9 minutes
You Aren’t Doing A Good Job - A Story on TCP Middleboxes
A Bit of a Backstory
During the many years that I have been privileged working at many different companies and through those, with other ones, I would say the most critical one was a multi-data center company that was handling millions of requests per day and I was in charge of the perimeter network and overall data center network infrastructure security.
In that setup, even a second of downtime was unacceptable and justifiably so, due to the nature of the applications that were hosted there and half a million requests per second we were handling at the time. As you might have guessed, a business this lucrative is constantly subject to devastating attacks (DDoS, application level, etc…) from adversaries and random bad actors.
Houston, we have a problem
We had just successfully deployed a new data center to spread the load across regions and after a few days, my manager taps on my shoulder and asks me to go outside of the office building to have a discussion. From the look on his face, I could tell something is not quite right. As I follow right behind him, many different scenarios keep juggling through my mind; have I done something wrong? Am I being fired? Am I getting a promotion :) ? but nothing sticks.
Finally, we make it to a quiet spot and he begins to tell me that in a meeting between the CTO and other team leads, he was confronted by another lead (let’s call him Hans) that our team is not doing a good job since the new data center is not properly hardened and people (read malicious actors) from outside are able to interact with the firewalls through the FTP protocol! Given the importance of the meeting and the attendees, I can only imagine how awkward this must have been for him. Oh, by the way, let’s not bring up the typical power struggles that team leaders encounter.
After hearing this, my jaw dropped since I was personally in charge of that deployment and there was no way that this could have slipped through. Could that be one of my colleagues mistakenly configured the load balancer or a service? Nonetheless, this was some scary news.
Initial Analysis
I rushed back to check the site and as I go through all the configurations and devices we had there, just more and more questions pop into my head. There is nothing wrong! Everything looks ok.

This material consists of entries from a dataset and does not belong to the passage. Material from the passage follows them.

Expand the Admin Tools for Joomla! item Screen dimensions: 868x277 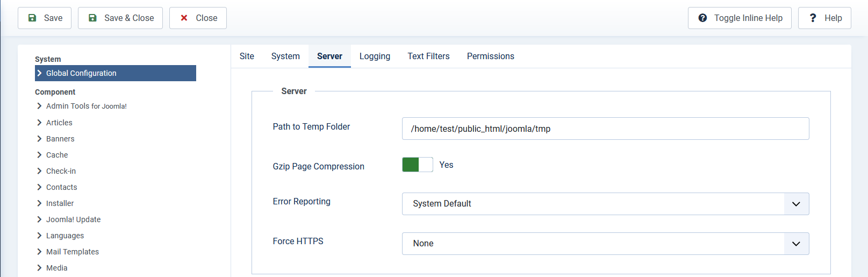(87, 106)
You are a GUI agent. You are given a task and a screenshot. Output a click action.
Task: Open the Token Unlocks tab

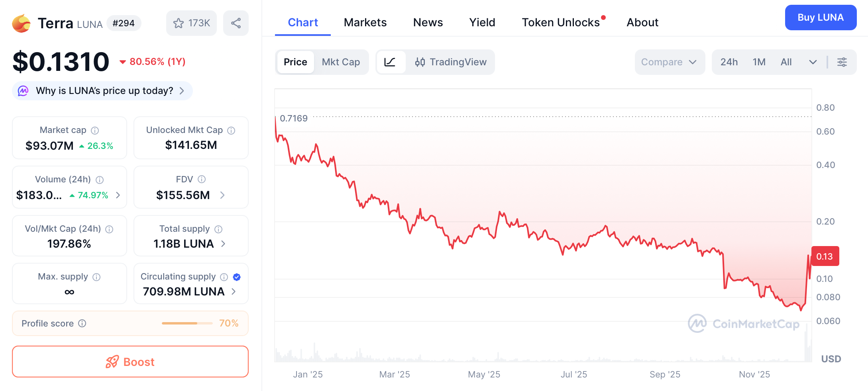click(560, 22)
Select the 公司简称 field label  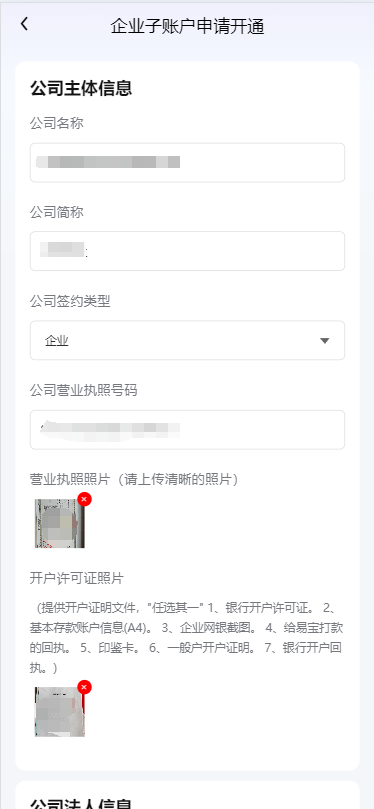pyautogui.click(x=57, y=213)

Lastly, I fire up my terminal and type in:
nc -v -w 3 destination_ip 21
and the connection… fails. As expected.
So could that be Hans wanting to stir some drama and mar the feat we had achieved? That can’t be. Why would he lie in a meeting like that and risk his own reputation? Maybe someone in my team was running some tests and Hans happened to port scan that site at the same time? I start checking with my team and unsurprisingly, no one was aware of such thing.
Could that be a bug in this specific OS release? I start plowing through the vendor documents, known issues, release notes… Nope. Nothing is there. I shared my findings with my manager and as the day comes to an end, I pack up to head home.

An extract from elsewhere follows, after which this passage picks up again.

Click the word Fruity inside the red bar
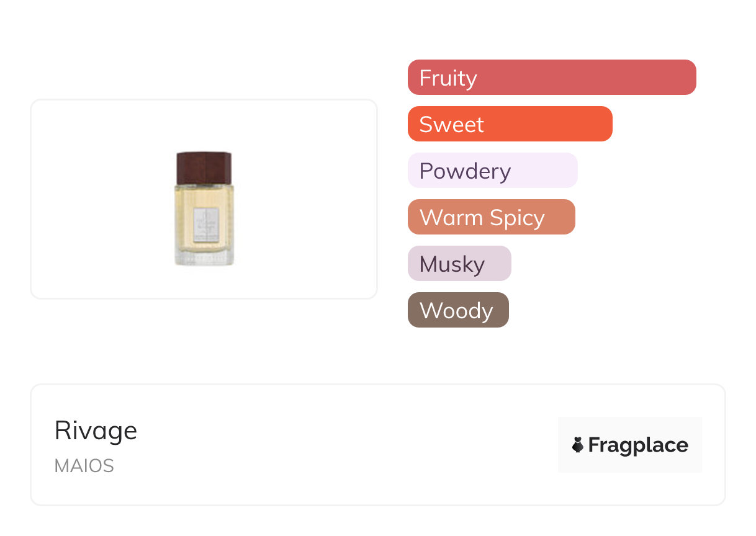756x536 pixels. tap(448, 78)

Next, I see Hans Hans next to the coffee machine and seized the opportunity to strike up a conversation to first make sure nothing has been compromised on their end and second, to ensure we are on the same page and not looking in the wrong direction. He told me that they are not affected by anything yet and indeed we were looking in the right direction!
During my commute, I could not help but to think about the cause of this issue. Once I reached home, I decided to test it again and lo and behold, the connection WORKS! What is going on here?!
I immediately logged into the system and checked the config again, everything is normal as it was 2 hours ago! So, let me get this straight, from outside the organization, an FTP
connection to the firewalls works but not when we are on-site. I contact a few of my colleagues and ask them to replicate the same. Their connections were also successful. Clearly this needs more digging into.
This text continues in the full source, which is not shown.